Epidemiology of erysipelas

Erysipelas is a widespread sporadic disease with low contagiousness. Low contagiousness of erysipelas is associated with the improvement of sanitary and hygienic conditions and compliance with antiseptic rules in medical institutions. Despite the fact that patients with erysipelas are often hospitalized in general departments (therapy, surgery), among neighbors in the ward, in the families of patients, repeated cases of erysipelas are rarely registered. In about 10% of cases, hereditary predisposition to the disease is noted. Wound erysipelas is currently extremely rare. Erysipelas of newborns, which is characterized by high mortality, is practically absent.
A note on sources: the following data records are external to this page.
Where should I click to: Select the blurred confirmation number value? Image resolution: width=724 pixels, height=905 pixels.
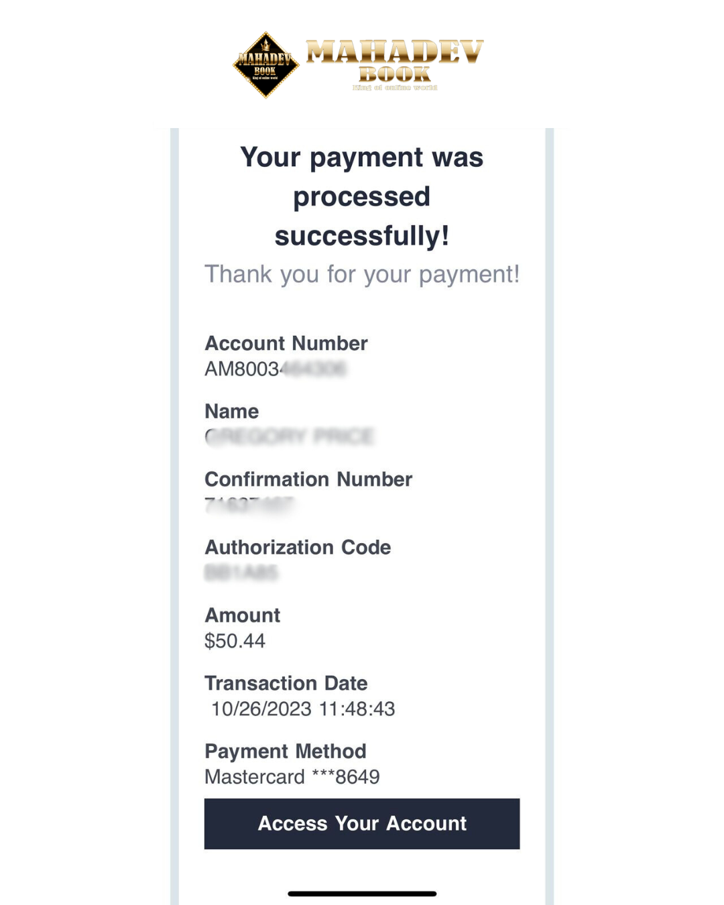pos(249,504)
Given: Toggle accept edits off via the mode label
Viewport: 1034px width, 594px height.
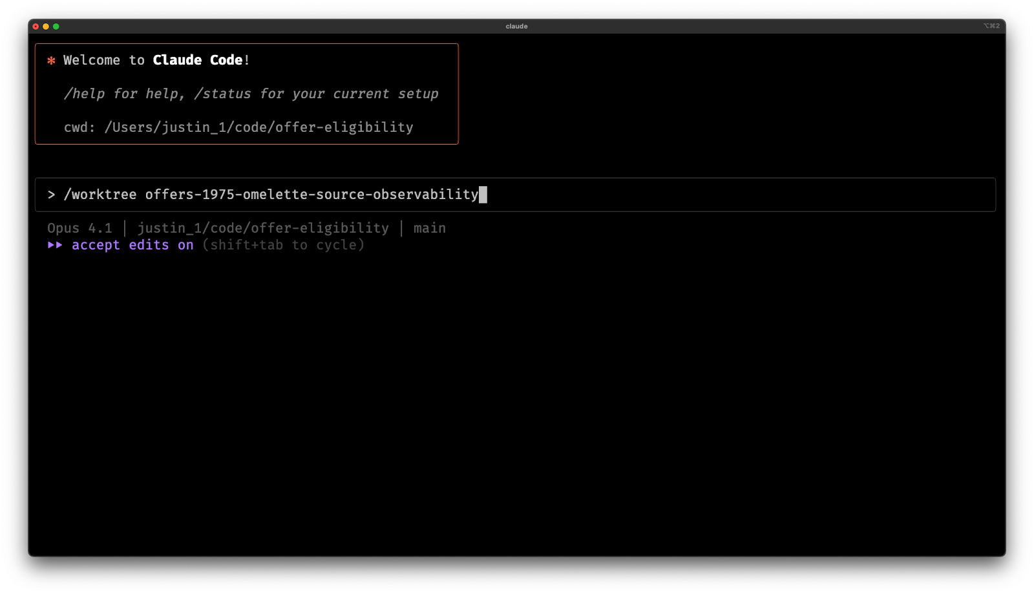Looking at the screenshot, I should (132, 244).
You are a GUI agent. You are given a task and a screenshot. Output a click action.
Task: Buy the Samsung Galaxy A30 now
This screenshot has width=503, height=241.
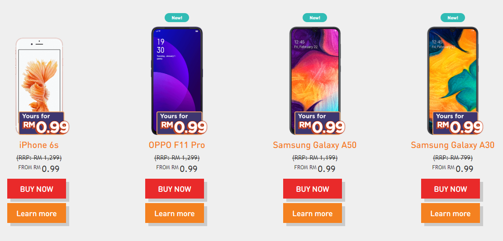click(451, 189)
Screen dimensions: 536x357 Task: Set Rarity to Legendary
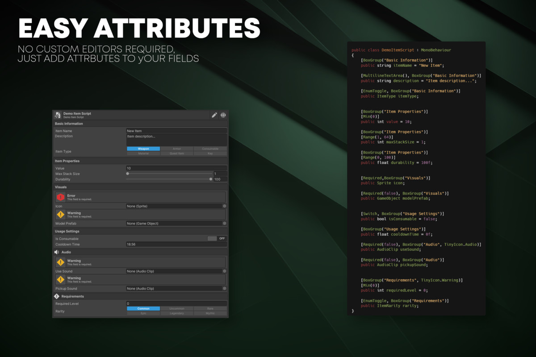click(x=177, y=313)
The source of the infectious agent is rarely detected, which is associated with the widespread distribution of streptococci in the environment. The source of the infectious agent in the exogenous route of infection can be patients with streptococcal infections and healthy carriers of streptococcus bacteria. Along with the main contact mechanism of infection transmission, an aerosol mechanism of transmission (airborne route) is possible with primary infection of the nasopharynx and subsequent transfer of the pathogen to the skin by hands, as well as by the lymphogenous and hematogenous route.

In primary erysipelas, beta-hemolytic streptococcus group A penetrates the skin or mucous membranes through cracks, diaper rash, various microtraumas (exogenous route). In facial erysipelas - through cracks in the nostrils or damage to the external auditory canal, in lower extremity erysipelas - through cracks in the interdigital spaces, on the heels or damage to the lower third of the shin. Damage includes minor cracks, scratches, pinpoint pricks and microtraumas.
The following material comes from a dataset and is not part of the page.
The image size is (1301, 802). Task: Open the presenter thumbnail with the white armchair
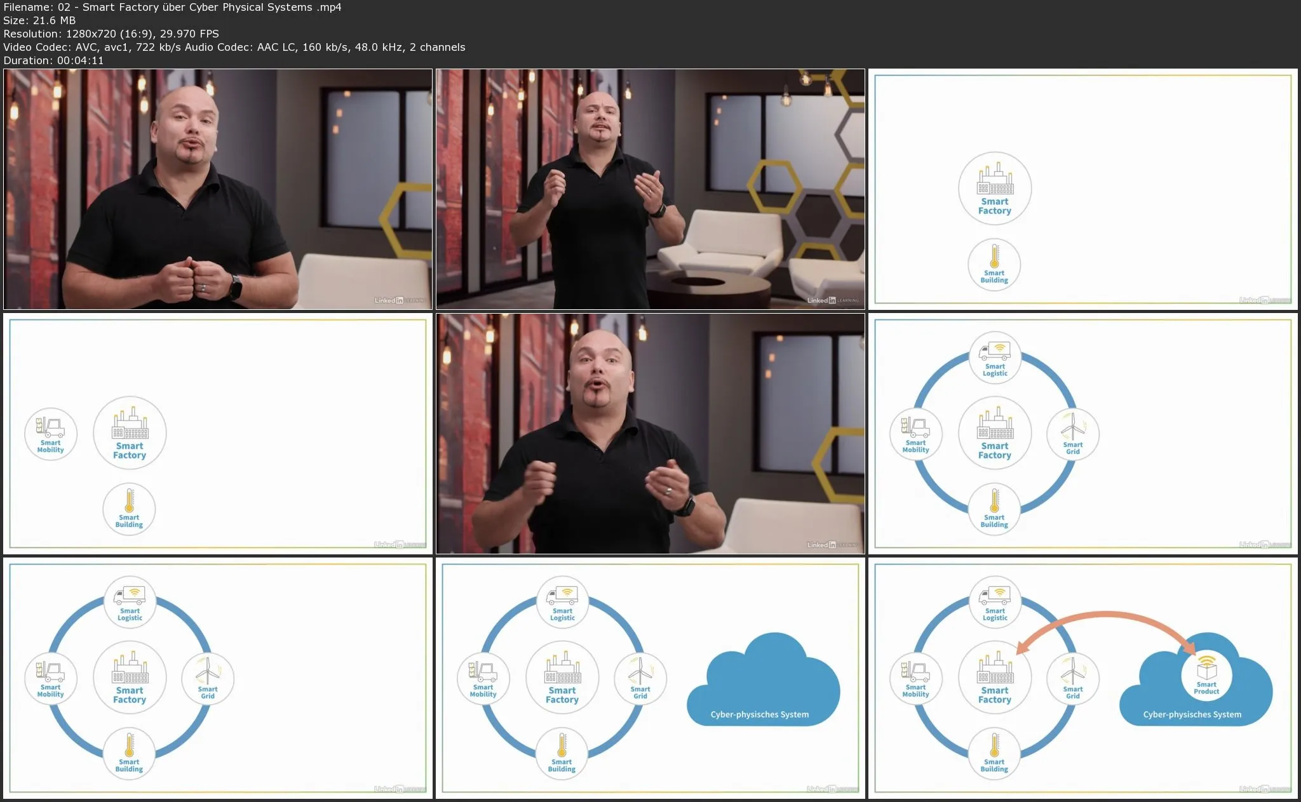(x=650, y=189)
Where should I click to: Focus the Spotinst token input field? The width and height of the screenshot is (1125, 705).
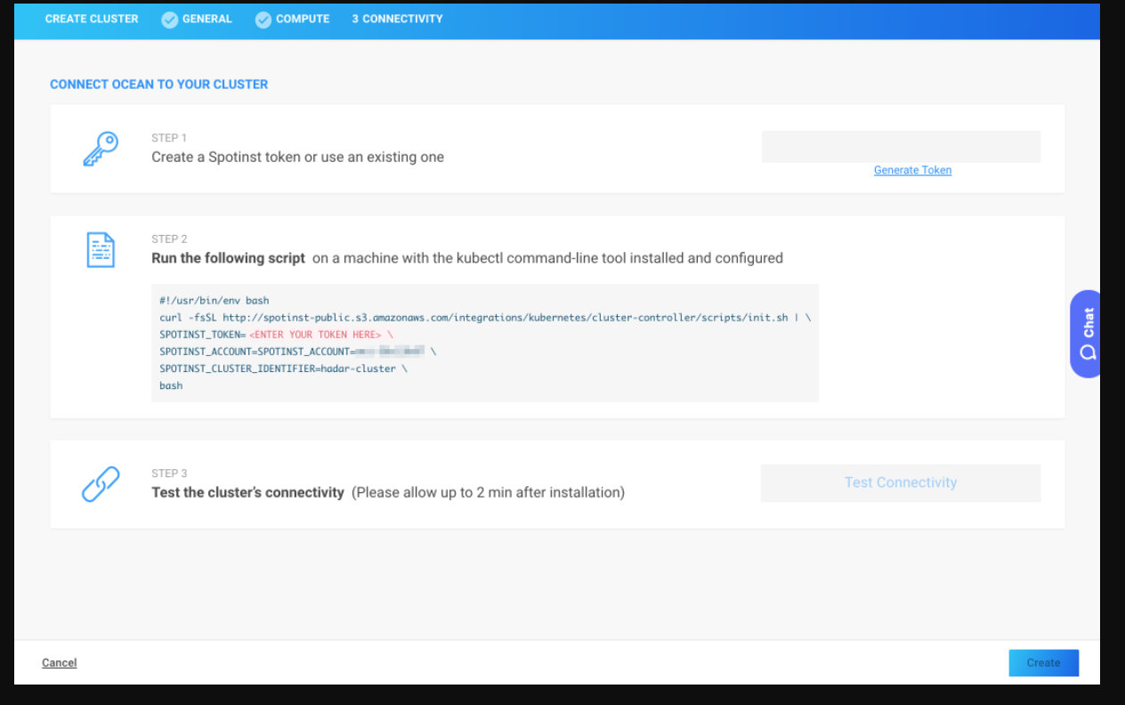tap(901, 147)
In recent years, there has been an increase in the incidence of erysipelas in the United States and a number of European countries.

Currently, only isolated cases of erysipelas are registered in patients under 18 years of age. From the age of 20, the incidence increases, and in the age range from 20 to 30 years, men get sick more often than women, which is associated with the prevalence of primary erysipelas and professional factors. The majority of patients are people aged 50 and older (up to 60-70% of all cases). Among workers, manual workers predominate. The highest incidence is noted among mechanics, loaders, drivers, bricklayers, carpenters, cleaners, kitchen workers and people of other professions associated with frequent microtraumatization and contamination of the skin, as well as sudden changes in temperature. Housewives and pensioners get sick relatively often, who usually have recurrent forms of the disease. An increase in morbidity is noted in the summer-autumn period.

Post-infection immunity is fragile. Almost a third of patients experience recurrent disease or relapse of the disease due to autoinfection, reinfection, or superinfection with strains of group A β-hemolytic streptococcus that contain other variants of the M protein.

There is no specific prevention of erysipelas. Non-specific measures are related to compliance with the rules of asepsis and antisepsis in medical institutions, and personal hygiene.